Washington’s emergency service buildings such as the fire department and police department were the main topic of discussion at Monday’s city council meeting.


 

Washington’s emergency service buildings such as the fire department and police department were the main topic of discussion at Monday’s city council meeting.

After Fire Chief Mike Vaughn approached the council about the possibility of a new fire training facility in February, the council heard the first reading of an ordinance Monday night to grant special use to the department in a C-3 zoning district at 1761 Constitution St.

The building would approximately be 22 feet by 50 feet with a detached training tower. A 24-by-24 storage and classroom building is also planned, but might not be constructed at the same time.

A second reading of the ordinance is scheduled for May 2.

The Washington Police Department located in the old city hall building at 115 W. Jefferson St. is about to undergo major renovations, which have been discussed for several months now.

On Monday night, the council awarded the construction project to Hein Construction Co. for the total of $1,291,500. Although it is primarily a renovation project, there will be an addition of an entryway, elevator and sally port on the north side of the building.

“The base bid (of $1,180,000 without the sally port) was more than the original estimate, but there is still a desire to proceed with both the base bid and the sally port, thinking if we are going to do this, now is the time do to it…” said City Administrator Bob Morris.

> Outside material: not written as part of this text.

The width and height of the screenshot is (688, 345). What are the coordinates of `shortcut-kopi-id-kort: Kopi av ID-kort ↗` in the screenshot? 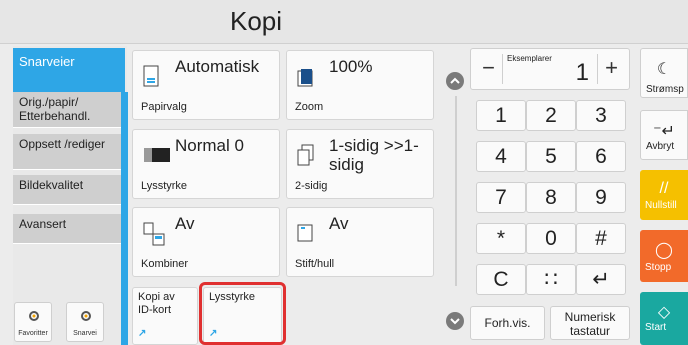 It's located at (165, 316).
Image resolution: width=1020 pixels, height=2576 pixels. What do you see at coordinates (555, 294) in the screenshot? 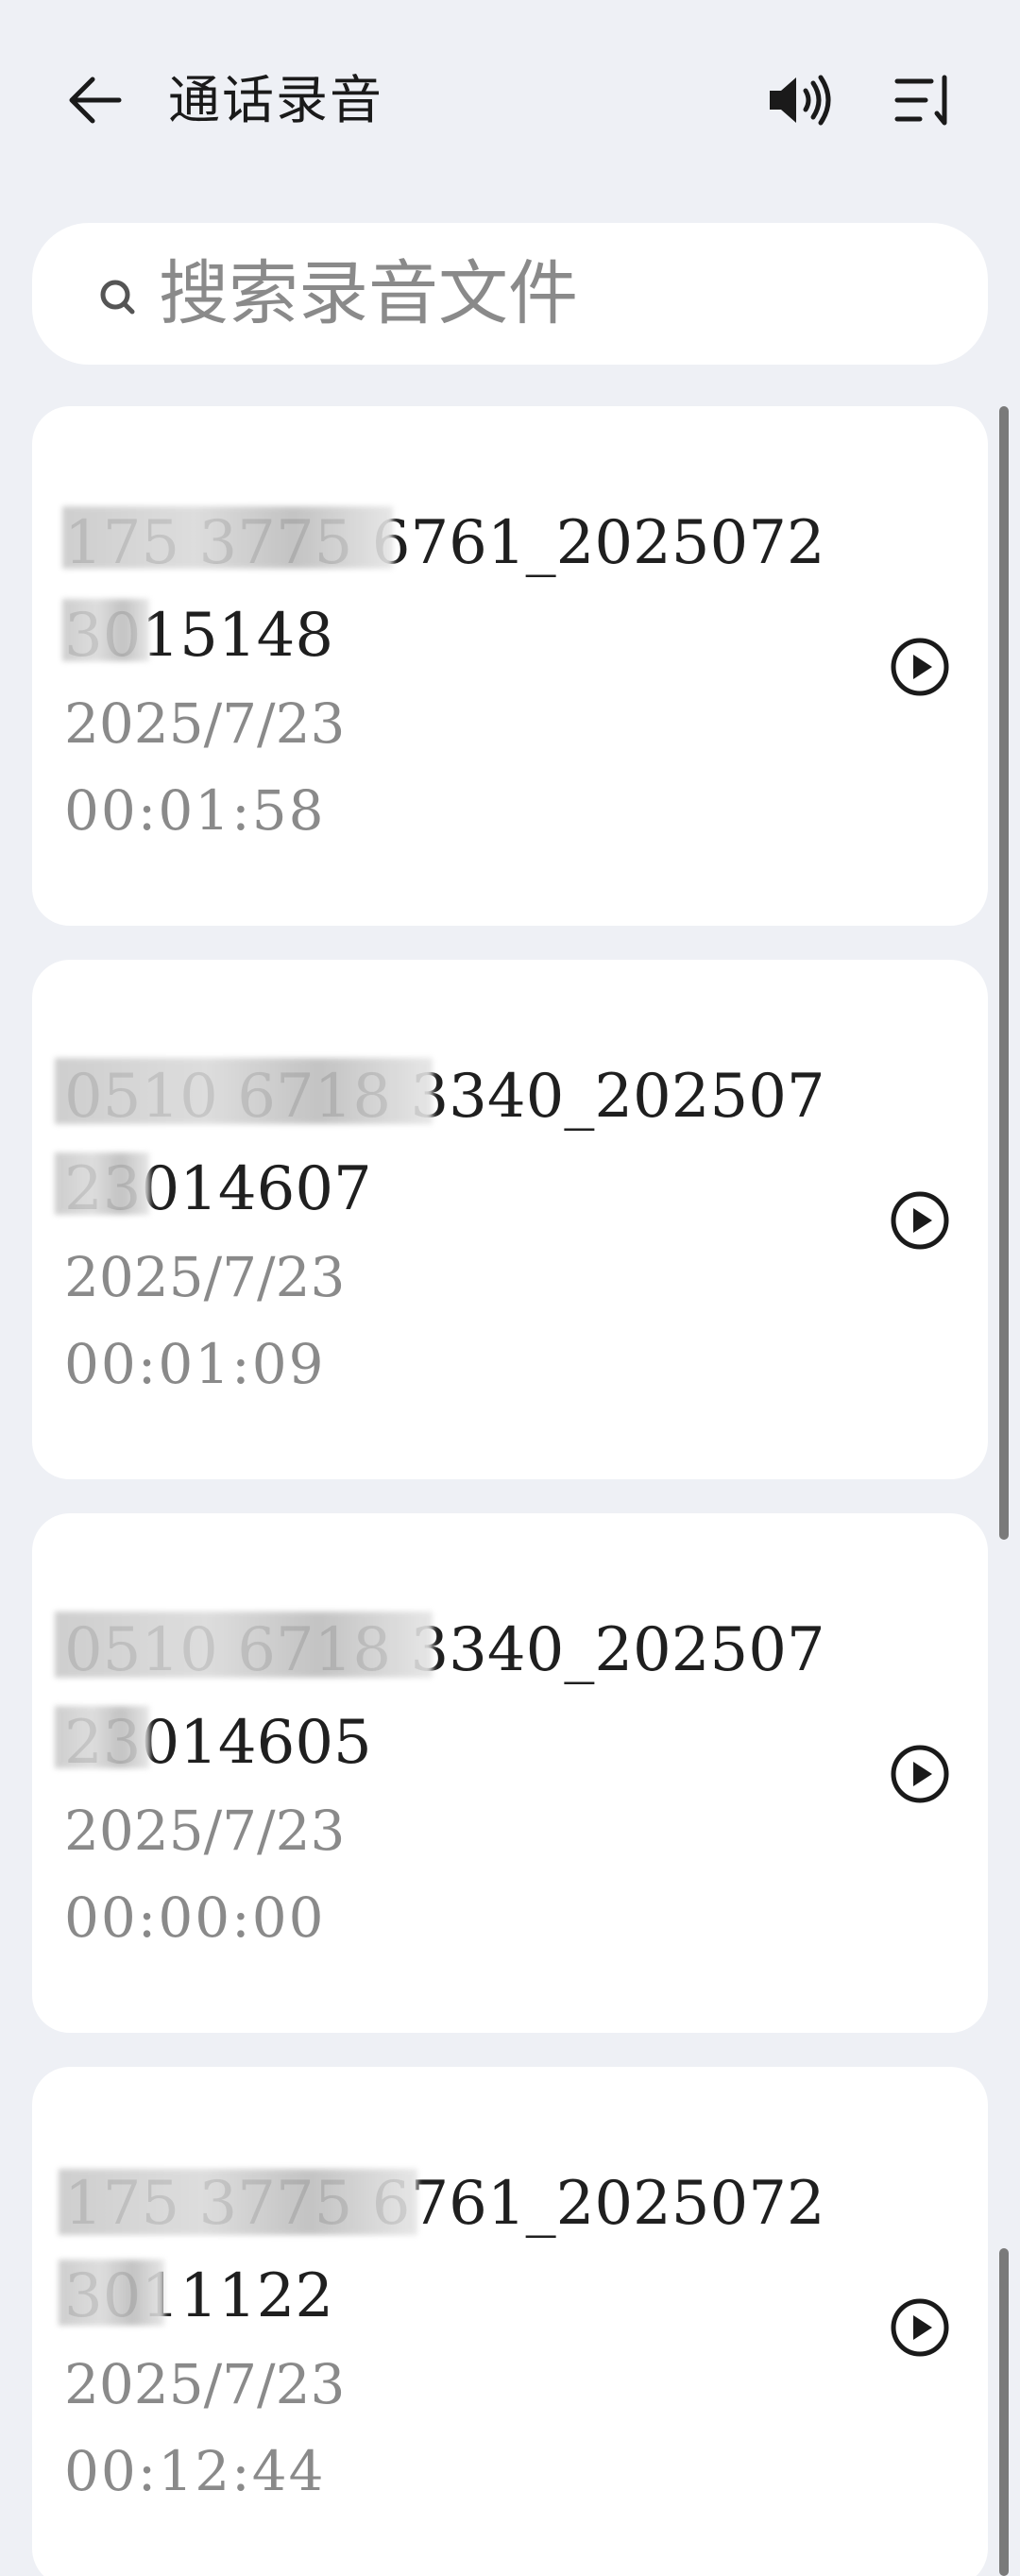
I see `search-input` at bounding box center [555, 294].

Morris said the city is short about $39,500 and now the contract has been awarded, the city will need to be prepared to make a supplemental budget appropriation of $136,500 to cover both the known shortfall of $39,500 and to cover another potential contingency requirement of $97,000.

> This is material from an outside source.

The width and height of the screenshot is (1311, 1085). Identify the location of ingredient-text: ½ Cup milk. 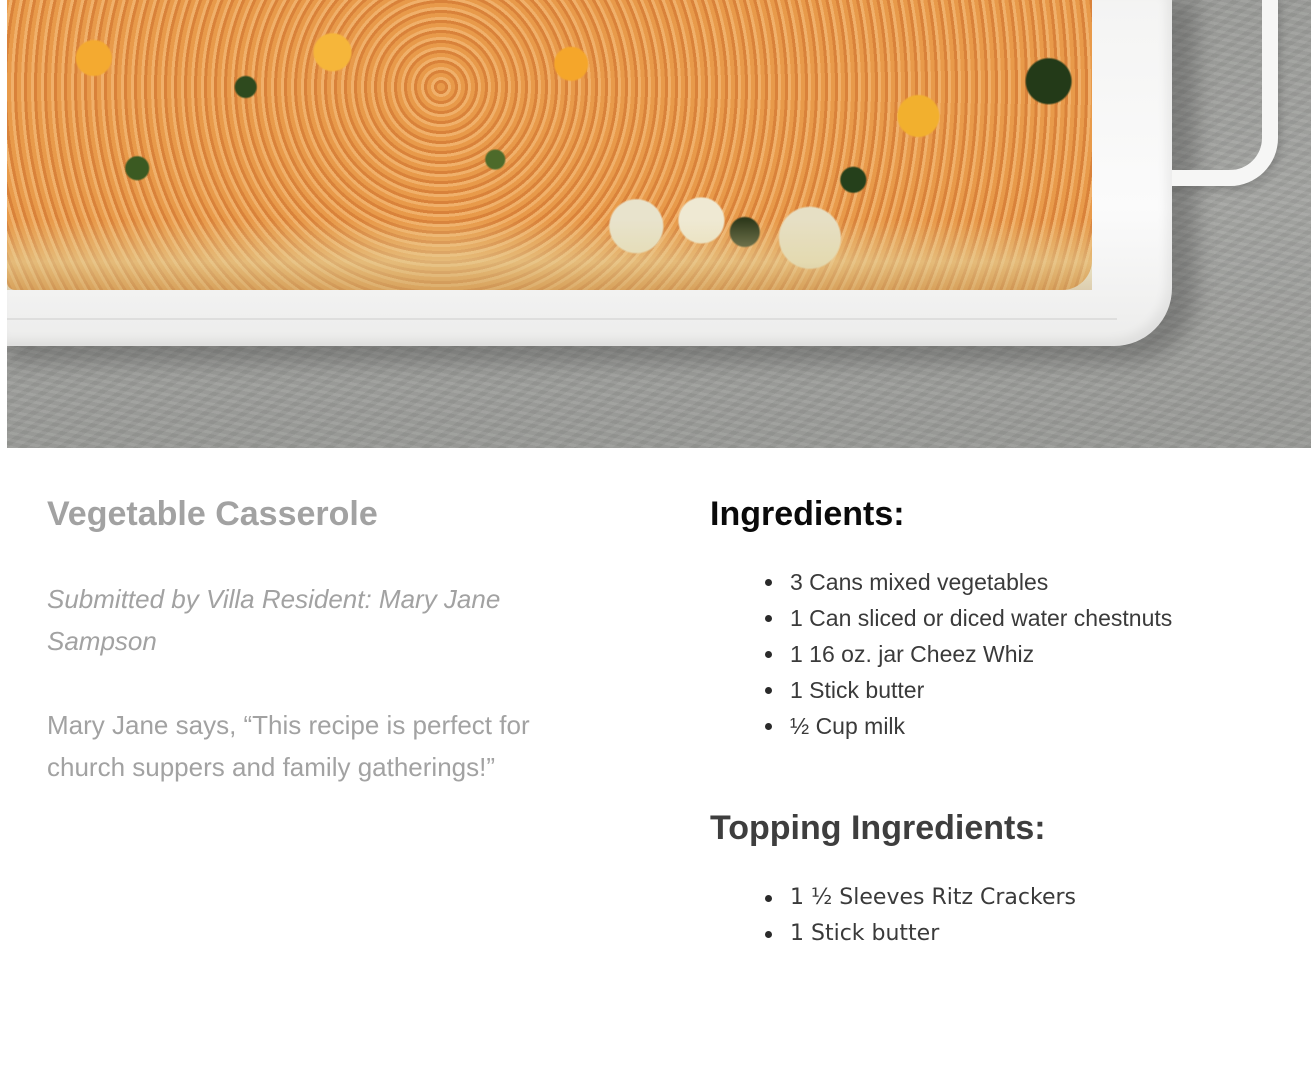
(848, 726).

The timetable for completion is around 11-12 months.

“This is still an existing building where we aren’t going to be raising tax dollars to pay for this,” said Mayor Gary Manier. “We talked about this several times (before), if we bought a piece of property elsewhere to build a new police station it could be about $5-7 million. … I’m not saying it’s a bargain, I know it’s a definite need … I think it’s a great use of city-owned property.”

In other police department building news, the council also approved the contract of services to Holian Industries for the removal and disposal of asbestos materials for the total of $27,458.

In other items, the council:

• Adopted the budget for fiscal year 2011-12.

• Approved the annual weed and vegetation control services contract to Golf Green for the total of $6,390. This includes the maintaining of Glendale Cemetery, the medians and square, curbs and gutters around town and the firehouse.

• Approved a construction agreement with Hoerr Construction to remedy a poor drainage complaint due to the completion of the third phase of reconstruction along Cruger Road. Plans include installation of 146 feet of 8-foot diameter sewer pipe with three inlet manholes, the removal of 20 square yards of concrete driveway and 60 square feet of concrete sidewalk and final restoration and seeding. The low bid came in $2,665 under budget for a total of $12,335.

• Adopted a resolution for the Washington Chamber of Commerce to use signs and traffic control devices from North Cummings Lane to Gillman Avenue for the Cherry Festival June 1-4. The council also adopted a resolution to allow the Washington Chamber of Commerce to obtain a class-H liquor license for the Festival Gardens portion of the Cherry Festival.

• Approved an ordinance authorizing the use of the annual volume cap for the Assist 2011 — First Time Homebuyer’s program which provides qualifying first-time homebuyers assistance with obtaining a mortgage by offering a below-market interest rate and a contribution toward down payment; it equals $1,357,740 for 2011.

• Heard a first reading about a request from Scott Heinold wanting to rezone Mallard Crossing lots five and six from service retail to multi-family residential to allow for the construction of rental multi-family residential units. 

The lots, on the south side of Cruger Road next to the Sleep Inn, are currently owned by Morton Community Bank and would be sold to Heinold if the lots were rezoned.

The proposed construction will result in up to 45 multi-family residential units — the maximum allowable density given the lot size.

City staff stated there has been a deficiency in rental units in the city in recent years compared to owner-occupied housing and there is a need for this kind of residential development.

A second reading ordinance is scheduled for the city council’s meeting May 2.